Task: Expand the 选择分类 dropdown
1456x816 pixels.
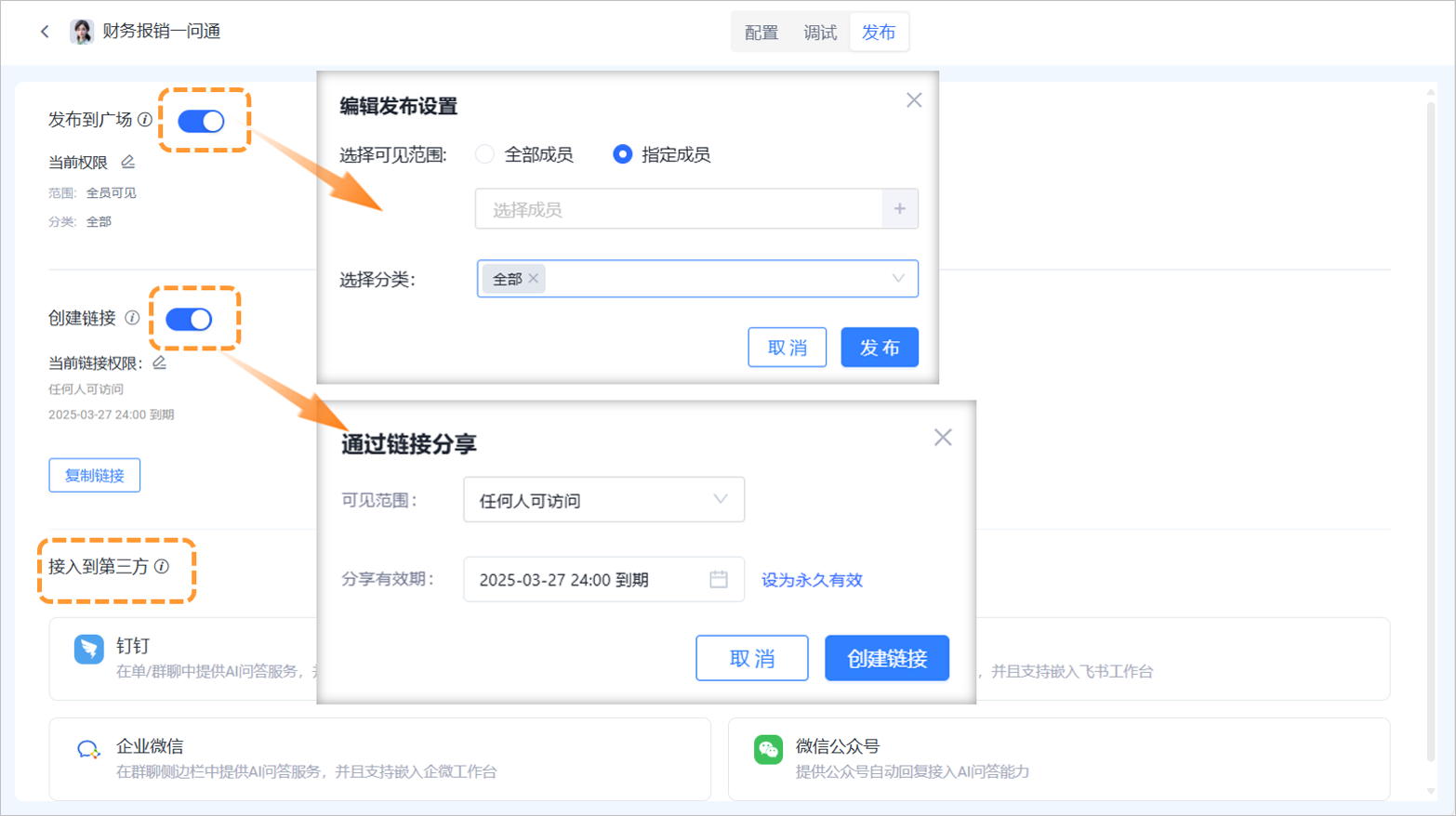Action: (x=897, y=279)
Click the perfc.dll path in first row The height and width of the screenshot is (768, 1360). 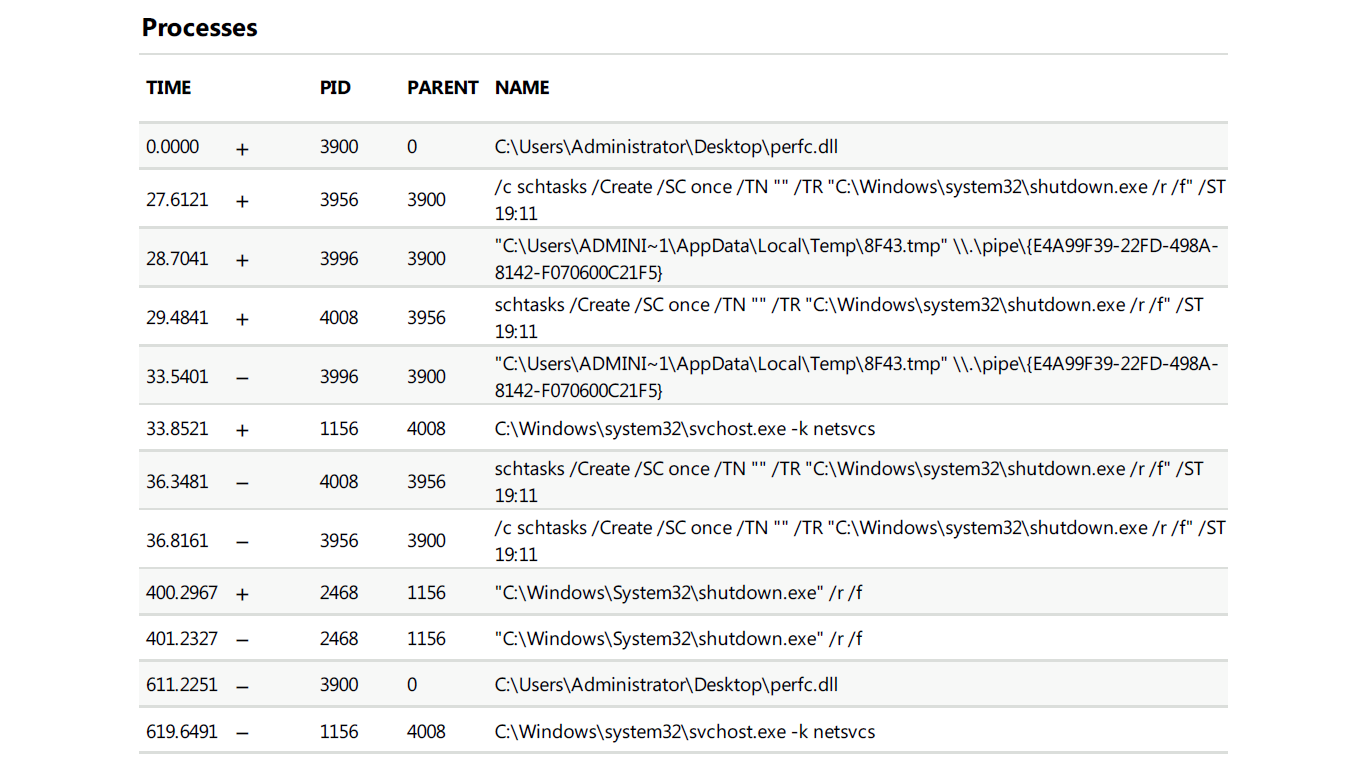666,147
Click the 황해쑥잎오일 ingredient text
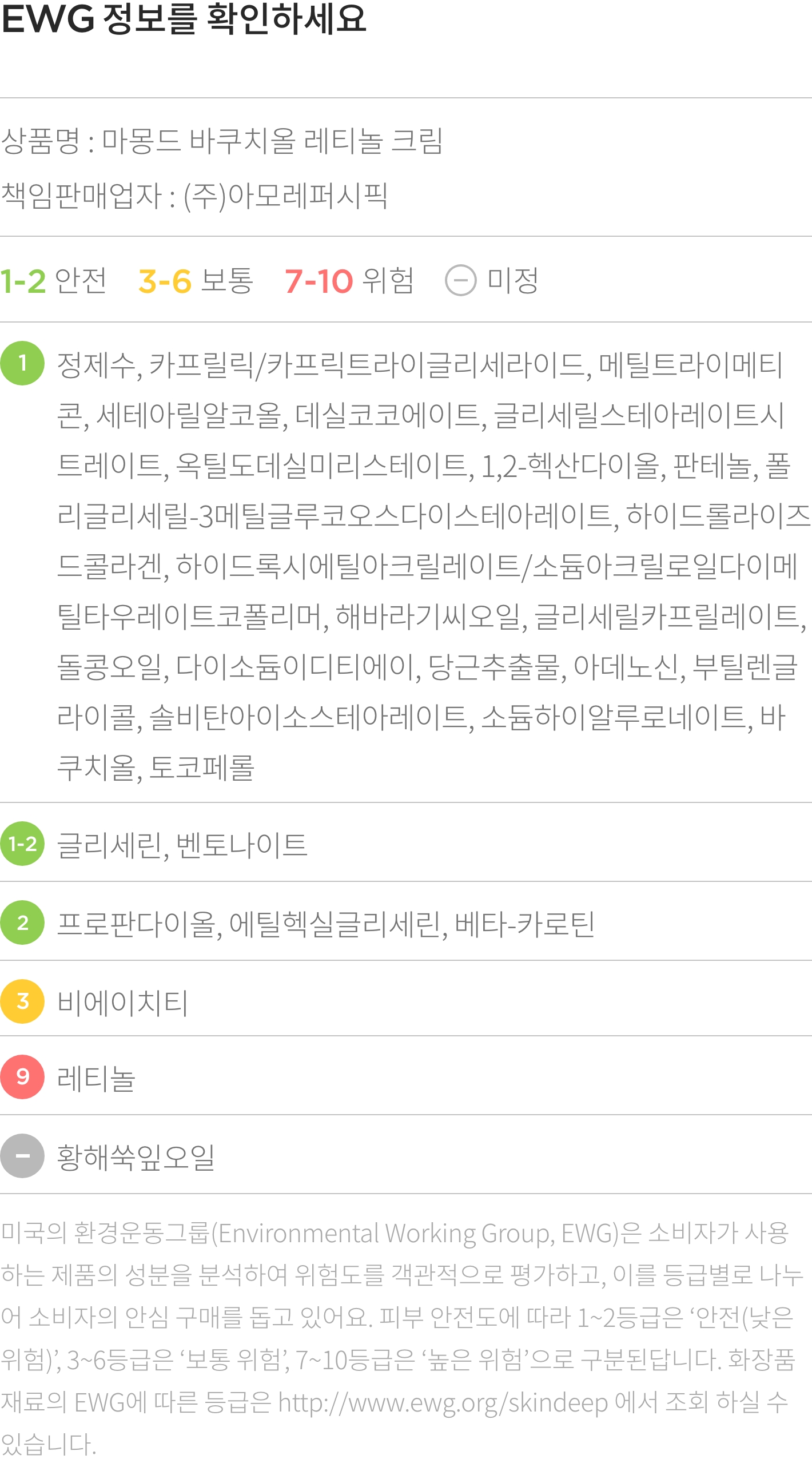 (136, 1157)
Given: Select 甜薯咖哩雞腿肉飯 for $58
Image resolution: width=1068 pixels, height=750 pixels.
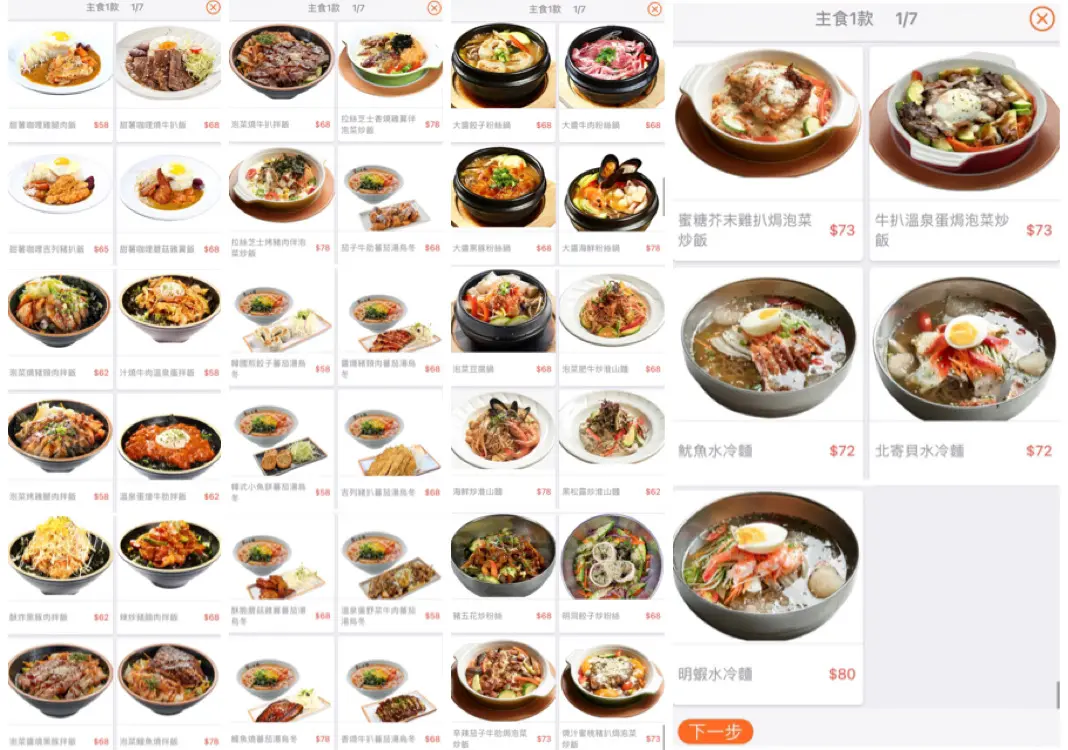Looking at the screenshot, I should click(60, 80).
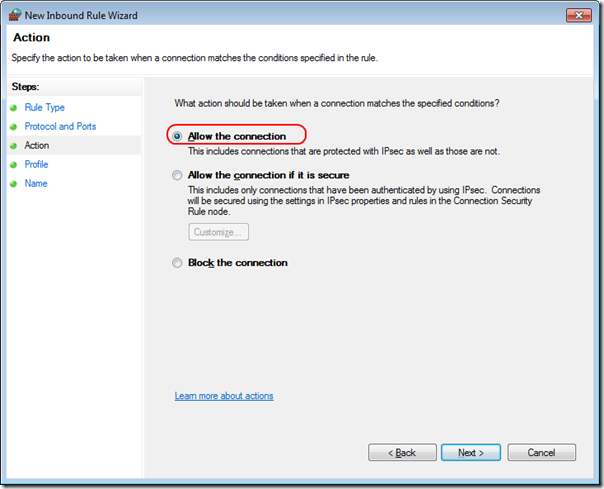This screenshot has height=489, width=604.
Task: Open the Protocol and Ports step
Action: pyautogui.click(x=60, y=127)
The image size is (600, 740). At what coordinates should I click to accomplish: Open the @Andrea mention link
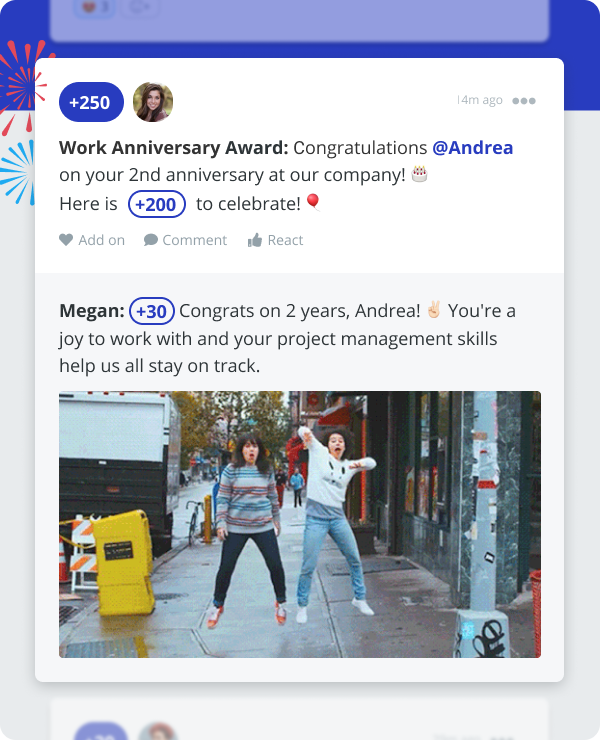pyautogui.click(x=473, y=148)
=====
Can you transcribe the records word for word, starting at the line that contains "The image size" and ending at the end of the records, with the pictures left out?

--- Complete answer ---
The image size is (600, 740). At what coordinates should I click to accomplish: Open the @Andrea mention link
pyautogui.click(x=473, y=148)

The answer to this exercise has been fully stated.